**TASK TO COMPLETE**: Extract each record and reproduce it exactly.

Dataset entries:
---*---
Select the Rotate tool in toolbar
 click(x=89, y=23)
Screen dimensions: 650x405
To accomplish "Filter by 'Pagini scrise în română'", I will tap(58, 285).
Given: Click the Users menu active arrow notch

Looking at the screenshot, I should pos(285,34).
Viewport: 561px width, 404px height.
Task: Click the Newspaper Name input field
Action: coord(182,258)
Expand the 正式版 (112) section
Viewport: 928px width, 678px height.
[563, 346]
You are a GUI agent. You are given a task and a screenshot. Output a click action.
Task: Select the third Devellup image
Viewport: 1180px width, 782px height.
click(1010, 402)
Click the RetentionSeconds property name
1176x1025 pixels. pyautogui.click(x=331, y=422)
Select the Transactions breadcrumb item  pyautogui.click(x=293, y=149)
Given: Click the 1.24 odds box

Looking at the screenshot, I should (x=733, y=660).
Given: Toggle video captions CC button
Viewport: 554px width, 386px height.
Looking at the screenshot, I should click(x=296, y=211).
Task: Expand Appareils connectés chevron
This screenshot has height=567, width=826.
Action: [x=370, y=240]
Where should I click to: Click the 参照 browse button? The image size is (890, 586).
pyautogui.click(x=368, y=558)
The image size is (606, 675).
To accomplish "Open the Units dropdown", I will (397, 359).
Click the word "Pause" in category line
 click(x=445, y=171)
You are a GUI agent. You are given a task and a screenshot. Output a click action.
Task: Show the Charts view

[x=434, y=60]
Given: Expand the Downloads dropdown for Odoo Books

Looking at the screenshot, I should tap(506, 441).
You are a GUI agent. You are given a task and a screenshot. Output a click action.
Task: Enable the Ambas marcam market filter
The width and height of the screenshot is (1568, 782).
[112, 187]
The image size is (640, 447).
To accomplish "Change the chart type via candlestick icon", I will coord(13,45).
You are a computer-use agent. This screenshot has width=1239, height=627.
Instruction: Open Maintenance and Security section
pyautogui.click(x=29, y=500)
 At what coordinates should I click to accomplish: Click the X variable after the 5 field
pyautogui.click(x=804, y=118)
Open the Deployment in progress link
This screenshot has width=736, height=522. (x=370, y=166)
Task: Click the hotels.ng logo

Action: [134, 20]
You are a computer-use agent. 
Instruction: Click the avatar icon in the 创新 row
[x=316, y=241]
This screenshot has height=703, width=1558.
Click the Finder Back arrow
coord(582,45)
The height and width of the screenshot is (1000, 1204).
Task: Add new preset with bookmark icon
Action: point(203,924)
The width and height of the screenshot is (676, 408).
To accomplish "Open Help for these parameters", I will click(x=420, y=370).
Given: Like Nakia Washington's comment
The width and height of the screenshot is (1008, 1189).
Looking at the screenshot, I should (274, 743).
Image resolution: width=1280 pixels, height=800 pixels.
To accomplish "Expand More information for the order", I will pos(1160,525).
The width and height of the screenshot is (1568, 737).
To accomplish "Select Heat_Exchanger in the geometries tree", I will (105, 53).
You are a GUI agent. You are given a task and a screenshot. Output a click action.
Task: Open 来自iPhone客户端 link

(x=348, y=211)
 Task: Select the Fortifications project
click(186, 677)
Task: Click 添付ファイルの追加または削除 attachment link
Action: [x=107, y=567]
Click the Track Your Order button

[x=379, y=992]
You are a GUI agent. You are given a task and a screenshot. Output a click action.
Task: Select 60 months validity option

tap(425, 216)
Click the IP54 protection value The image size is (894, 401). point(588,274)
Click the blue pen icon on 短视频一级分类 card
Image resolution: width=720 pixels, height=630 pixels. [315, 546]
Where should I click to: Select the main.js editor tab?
---*---
**RESPONSE**:
Select the Rotate tool in toolbar
 click(x=89, y=23)
Screen dimensions: 650x405
To accomplish "Filter by 'Pagini scrise în română'", I will tap(58, 285).
Given: Click the Users menu active arrow notch

Looking at the screenshot, I should pos(285,34).
Viewport: 561px width, 404px height.
Task: Click the Newspaper Name input field
Action: coord(182,258)
Expand the 正式版 (112) section
Viewport: 928px width, 678px height.
[563, 346]
You are a GUI agent. You are given a task and a screenshot. Output a click action.
Task: Select the third Devellup image
Viewport: 1180px width, 782px height.
click(1010, 402)
Click the RetentionSeconds property name
1176x1025 pixels. pyautogui.click(x=331, y=422)
Select the Transactions breadcrumb item  pyautogui.click(x=293, y=149)
Given: Click the 1.24 odds box

Looking at the screenshot, I should (x=733, y=660).
Given: Toggle video captions CC button
Viewport: 554px width, 386px height.
Looking at the screenshot, I should click(x=296, y=211).
Task: Expand Appareils connectés chevron
This screenshot has height=567, width=826.
Action: [x=370, y=240]
Where should I click to: Click the 参照 browse button? The image size is (890, 586).
pyautogui.click(x=368, y=558)
The image size is (606, 675).
To accomplish "Open the Units dropdown", I will (397, 359).
Click the word "Pause" in category line
 click(x=445, y=171)
You are a GUI agent. You are given a task and a screenshot. Output a click action.
Task: Show the Charts view

[x=434, y=60]
Given: Expand the Downloads dropdown for Odoo Books

Looking at the screenshot, I should tap(506, 441).
You are a GUI agent. You are given a task and a screenshot. Output a click action.
Task: Enable the Ambas marcam market filter
The width and height of the screenshot is (1568, 782).
[112, 187]
The image size is (640, 447).
To accomplish "Change the chart type via candlestick icon", I will coord(13,45).
You are a computer-use agent. This screenshot has width=1239, height=627.
Instruction: Open Maintenance and Security section
pyautogui.click(x=29, y=500)
 At what coordinates should I click to accomplish: Click the X variable after the 5 field
pyautogui.click(x=804, y=118)
Open the Deployment in progress link
This screenshot has width=736, height=522. (x=370, y=166)
Task: Click the hotels.ng logo

Action: [134, 20]
You are a computer-use agent. 
Instruction: Click the avatar icon in the 创新 row
[x=316, y=241]
This screenshot has height=703, width=1558.
Click the Finder Back arrow
coord(582,45)
The height and width of the screenshot is (1000, 1204).
Task: Add new preset with bookmark icon
Action: point(203,924)
The width and height of the screenshot is (676, 408).
To accomplish "Open Help for these parameters", I will click(x=420, y=370).
Given: Like Nakia Washington's comment
The width and height of the screenshot is (1008, 1189).
Looking at the screenshot, I should (274, 743).
Image resolution: width=1280 pixels, height=800 pixels.
To accomplish "Expand More information for the order", I will pos(1160,525).
The width and height of the screenshot is (1568, 737).
To accomplish "Select Heat_Exchanger in the geometries tree", I will (105, 53).
You are a GUI agent. You are given a task and a screenshot. Output a click action.
Task: Open 来自iPhone客户端 link

(x=348, y=211)
 Task: Select the Fortifications project
click(186, 677)
Task: Click 添付ファイルの追加または削除 attachment link
Action: [x=107, y=567]
Click the Track Your Order button

[x=379, y=992]
You are a GUI agent. You are given a task and a screenshot. Output a click action.
Task: Select 60 months validity option

tap(425, 216)
Click the IP54 protection value The image size is (894, 401). point(588,274)
Click the blue pen icon on 短视频一级分类 card
Image resolution: width=720 pixels, height=630 pixels. [315, 546]
Where should I click to: Select the main.js editor tab?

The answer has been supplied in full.